If you are trying to configure Exchange 2007 SPF and are seeing "TempError" for mails spoofed for your own domains, it is becuase Exchange 2007 uses the same query code for SPF as it does for other SMTP DNS queries.

This leads to it thinking that if it matches it's own IP to an MX record query, this indicates a loop, and removes these entries from it's results, leading to the TempError in the SPF query.

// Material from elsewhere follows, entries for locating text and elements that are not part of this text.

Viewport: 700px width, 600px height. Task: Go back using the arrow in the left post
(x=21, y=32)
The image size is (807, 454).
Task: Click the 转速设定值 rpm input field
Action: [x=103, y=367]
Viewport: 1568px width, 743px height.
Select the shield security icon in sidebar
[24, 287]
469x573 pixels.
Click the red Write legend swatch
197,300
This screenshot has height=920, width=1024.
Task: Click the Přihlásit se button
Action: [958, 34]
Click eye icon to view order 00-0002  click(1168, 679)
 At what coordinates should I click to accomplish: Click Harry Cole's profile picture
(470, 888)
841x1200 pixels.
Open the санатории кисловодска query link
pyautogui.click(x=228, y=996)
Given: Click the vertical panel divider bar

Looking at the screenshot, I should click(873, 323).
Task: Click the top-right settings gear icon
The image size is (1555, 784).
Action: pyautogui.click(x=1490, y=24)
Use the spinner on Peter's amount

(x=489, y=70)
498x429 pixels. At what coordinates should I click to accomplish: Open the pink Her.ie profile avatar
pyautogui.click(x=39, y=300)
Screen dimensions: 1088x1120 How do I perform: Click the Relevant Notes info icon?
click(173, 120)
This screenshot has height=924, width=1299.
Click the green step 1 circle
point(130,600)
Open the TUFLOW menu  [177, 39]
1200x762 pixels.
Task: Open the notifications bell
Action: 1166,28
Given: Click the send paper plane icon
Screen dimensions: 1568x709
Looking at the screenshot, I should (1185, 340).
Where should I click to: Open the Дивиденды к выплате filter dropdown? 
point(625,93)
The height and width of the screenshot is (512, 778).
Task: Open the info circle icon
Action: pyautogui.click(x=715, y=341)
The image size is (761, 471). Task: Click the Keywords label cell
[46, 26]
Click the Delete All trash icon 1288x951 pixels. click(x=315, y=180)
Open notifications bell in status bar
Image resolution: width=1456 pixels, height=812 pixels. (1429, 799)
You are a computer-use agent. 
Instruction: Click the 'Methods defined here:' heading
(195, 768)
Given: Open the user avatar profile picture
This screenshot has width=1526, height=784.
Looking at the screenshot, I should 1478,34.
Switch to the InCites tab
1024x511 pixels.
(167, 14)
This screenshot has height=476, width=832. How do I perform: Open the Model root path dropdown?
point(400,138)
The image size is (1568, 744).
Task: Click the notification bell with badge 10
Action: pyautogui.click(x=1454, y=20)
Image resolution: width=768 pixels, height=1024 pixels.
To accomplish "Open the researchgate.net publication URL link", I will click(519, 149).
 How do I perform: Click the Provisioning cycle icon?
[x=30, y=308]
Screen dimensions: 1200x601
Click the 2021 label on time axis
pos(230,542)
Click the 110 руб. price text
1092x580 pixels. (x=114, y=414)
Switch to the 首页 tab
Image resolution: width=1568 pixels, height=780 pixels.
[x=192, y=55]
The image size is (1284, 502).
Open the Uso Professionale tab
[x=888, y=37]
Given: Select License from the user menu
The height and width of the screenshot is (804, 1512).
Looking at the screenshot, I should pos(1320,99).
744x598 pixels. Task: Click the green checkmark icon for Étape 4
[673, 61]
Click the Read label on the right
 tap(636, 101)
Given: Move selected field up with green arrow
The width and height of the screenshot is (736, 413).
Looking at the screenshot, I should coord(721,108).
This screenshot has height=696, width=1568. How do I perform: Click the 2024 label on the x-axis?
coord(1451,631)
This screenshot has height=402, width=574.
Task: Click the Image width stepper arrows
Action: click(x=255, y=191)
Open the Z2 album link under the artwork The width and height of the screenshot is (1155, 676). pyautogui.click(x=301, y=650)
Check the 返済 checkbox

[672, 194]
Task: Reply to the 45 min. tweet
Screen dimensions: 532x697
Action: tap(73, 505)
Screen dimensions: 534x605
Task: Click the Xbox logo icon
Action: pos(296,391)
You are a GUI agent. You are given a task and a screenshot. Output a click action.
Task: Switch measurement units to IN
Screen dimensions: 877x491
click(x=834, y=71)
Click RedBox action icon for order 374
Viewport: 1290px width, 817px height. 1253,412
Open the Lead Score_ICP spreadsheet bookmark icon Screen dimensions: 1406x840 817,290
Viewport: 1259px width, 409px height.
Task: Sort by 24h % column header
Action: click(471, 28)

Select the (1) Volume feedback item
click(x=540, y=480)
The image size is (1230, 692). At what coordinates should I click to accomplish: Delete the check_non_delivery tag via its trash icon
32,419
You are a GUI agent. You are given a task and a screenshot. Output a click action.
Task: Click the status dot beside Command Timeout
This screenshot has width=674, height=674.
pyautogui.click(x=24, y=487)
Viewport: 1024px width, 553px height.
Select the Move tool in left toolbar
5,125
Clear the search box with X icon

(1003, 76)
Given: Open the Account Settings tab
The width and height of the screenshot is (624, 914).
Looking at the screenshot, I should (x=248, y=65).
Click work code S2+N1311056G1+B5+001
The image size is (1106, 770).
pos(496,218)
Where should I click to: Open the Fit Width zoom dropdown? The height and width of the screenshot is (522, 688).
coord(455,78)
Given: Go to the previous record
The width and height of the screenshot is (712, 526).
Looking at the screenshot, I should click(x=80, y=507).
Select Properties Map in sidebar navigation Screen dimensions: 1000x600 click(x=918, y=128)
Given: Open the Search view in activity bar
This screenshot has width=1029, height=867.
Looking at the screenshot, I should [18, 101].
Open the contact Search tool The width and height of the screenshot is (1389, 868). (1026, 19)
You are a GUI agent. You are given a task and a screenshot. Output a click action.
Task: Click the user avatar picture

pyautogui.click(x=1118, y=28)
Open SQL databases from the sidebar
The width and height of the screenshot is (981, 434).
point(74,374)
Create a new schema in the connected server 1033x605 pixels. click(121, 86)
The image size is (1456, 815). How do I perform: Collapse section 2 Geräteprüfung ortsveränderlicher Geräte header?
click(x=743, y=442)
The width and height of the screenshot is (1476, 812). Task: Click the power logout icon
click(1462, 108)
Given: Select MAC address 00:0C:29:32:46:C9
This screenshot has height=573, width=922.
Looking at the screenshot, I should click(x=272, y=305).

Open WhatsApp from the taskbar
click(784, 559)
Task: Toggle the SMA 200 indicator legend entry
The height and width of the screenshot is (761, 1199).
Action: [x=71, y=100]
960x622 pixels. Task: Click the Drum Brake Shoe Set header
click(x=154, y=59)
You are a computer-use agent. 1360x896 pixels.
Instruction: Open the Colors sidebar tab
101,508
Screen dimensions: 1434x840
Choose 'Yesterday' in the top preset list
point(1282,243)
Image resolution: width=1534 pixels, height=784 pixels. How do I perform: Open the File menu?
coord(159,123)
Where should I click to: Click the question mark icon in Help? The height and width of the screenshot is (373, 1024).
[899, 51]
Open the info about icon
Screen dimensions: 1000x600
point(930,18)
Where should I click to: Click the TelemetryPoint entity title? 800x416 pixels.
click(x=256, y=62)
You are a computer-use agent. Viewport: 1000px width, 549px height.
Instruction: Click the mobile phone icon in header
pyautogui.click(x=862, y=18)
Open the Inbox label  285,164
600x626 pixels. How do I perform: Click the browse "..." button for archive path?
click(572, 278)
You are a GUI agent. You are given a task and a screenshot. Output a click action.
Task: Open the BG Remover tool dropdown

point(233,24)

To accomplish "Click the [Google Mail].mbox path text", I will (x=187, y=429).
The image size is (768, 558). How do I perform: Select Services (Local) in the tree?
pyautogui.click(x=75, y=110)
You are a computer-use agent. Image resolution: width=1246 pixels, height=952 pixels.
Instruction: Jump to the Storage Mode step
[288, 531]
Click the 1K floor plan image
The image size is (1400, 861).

Example SMTP SPAM message header:

----------------------------------------------------------------------------------------------------

Received: from 10.10.10.11 (10.10.10.11) by exchange.contoso.com

 (10.10.10.12 with Microsoft SMTP Server id 8.1.375.2; Thu, 13 Aug 2009

 13:03:34 +0200

From: "? VIAGRA ? Official Site" <ontheroad@contoso.com>

To: <Jane@contoso.com>

Subject: Dear admin@contoso.com72% 0FF on Pfizer !

MIME-Version: 1.0

Content-Type: text/html; charset="ISO-8859-1"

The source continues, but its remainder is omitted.